The director of the Centers for Disease Control and Prevention (CDC) has admitted their strategy to combat Zika in Miami where infected mosquitoes have been found is not working. CDC Director Tom Drieden explained, “they’ve been applying both chemicals that kill larval mosquitoes and adult mosquitoes every day. It isn’t working as well as we had hoped.”
The CDC needs a new pesticide plan, and it already exists — with dichloro-diphenyl-trichloro-ethane (DDT), a gas banned by the Environmental Protection Agency (EPA) in 1972.
As a result of the CDC and the EPA’s shuffling to find a solution, Zika has infected over 5,000 Puerto Ricans living on the island and has moved into Florida. If Florida follows Puerto Rico’s trend, as many as 50 pregnant women could be infected each day — with the risk of devastating birth defects.
The CDC has now advised travel restriction on pregnant women, mosquito bite prevention, testing for pregnant women, waiting periods to attempt pregnancy, and dozens of other warnings in an area of Miami in an attempt to contain the spread. What was once a foreign problem is now a domestic health crisis.

- **Records shown**:
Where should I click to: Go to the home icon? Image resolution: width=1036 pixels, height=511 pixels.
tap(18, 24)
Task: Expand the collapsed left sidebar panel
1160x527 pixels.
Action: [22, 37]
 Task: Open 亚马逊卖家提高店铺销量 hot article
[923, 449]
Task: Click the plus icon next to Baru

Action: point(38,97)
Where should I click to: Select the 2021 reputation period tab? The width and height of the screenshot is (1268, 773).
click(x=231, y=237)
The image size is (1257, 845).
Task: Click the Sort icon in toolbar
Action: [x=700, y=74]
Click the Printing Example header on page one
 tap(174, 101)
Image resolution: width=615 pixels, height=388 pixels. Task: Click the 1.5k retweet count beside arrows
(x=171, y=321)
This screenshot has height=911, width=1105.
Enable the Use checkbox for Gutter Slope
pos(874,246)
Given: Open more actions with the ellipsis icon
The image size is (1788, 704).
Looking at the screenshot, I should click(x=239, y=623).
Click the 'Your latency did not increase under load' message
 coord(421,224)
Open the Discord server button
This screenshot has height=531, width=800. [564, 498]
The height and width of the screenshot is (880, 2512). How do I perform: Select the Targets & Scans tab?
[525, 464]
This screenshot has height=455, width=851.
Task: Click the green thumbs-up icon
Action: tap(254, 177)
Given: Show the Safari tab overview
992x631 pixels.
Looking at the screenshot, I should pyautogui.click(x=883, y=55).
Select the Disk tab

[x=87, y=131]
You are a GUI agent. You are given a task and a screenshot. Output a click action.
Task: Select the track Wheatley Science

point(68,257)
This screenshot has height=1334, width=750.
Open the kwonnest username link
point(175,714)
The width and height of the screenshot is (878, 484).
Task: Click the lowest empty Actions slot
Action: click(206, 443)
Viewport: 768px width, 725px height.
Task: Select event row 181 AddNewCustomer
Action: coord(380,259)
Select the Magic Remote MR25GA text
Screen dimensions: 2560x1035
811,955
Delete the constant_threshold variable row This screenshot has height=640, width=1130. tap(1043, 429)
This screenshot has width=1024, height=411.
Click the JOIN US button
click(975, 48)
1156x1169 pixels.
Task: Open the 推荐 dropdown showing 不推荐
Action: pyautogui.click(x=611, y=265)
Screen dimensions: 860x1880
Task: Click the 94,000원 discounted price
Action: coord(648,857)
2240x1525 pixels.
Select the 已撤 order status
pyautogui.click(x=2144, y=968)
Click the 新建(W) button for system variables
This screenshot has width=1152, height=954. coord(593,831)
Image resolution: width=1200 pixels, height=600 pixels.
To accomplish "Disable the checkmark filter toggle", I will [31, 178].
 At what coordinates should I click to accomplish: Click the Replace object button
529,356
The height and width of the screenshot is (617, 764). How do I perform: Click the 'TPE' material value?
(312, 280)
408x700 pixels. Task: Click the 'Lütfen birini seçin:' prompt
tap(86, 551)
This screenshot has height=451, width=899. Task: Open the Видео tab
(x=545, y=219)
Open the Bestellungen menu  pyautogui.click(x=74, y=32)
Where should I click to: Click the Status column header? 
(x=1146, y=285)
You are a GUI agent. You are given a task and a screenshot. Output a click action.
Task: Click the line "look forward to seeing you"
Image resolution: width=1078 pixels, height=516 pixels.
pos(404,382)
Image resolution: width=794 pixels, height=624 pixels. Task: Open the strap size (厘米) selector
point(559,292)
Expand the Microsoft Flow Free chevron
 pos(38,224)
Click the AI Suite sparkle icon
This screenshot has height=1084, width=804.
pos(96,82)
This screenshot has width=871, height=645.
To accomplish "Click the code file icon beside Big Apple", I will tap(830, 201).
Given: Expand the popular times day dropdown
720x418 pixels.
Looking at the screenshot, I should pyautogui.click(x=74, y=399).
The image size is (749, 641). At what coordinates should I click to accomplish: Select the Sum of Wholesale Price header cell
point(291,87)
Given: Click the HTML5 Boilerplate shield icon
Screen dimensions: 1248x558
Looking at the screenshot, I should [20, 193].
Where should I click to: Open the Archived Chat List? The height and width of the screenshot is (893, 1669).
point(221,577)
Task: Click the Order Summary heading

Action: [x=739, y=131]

- **Task details**: From the passage about Zika in Miami, output word for word the part that opens with the words "As a result" and closes with "domestic health crisis.".

- **Response box**:
As a result of the CDC and the EPA’s shuffling to find a solution, Zika has infected over 5,000 Puerto Ricans living on the island and has moved into Florida. If Florida follows Puerto Rico’s trend, as many as 50 pregnant women could be infected each day — with the risk of devastating birth defects.
The CDC has now advised travel restriction on pregnant women, mosquito bite prevention, testing for pregnant women, waiting periods to attempt pregnancy, and dozens of other warnings in an area of Miami in an attempt to contain the spread. What was once a foreign problem is now a domestic health crisis.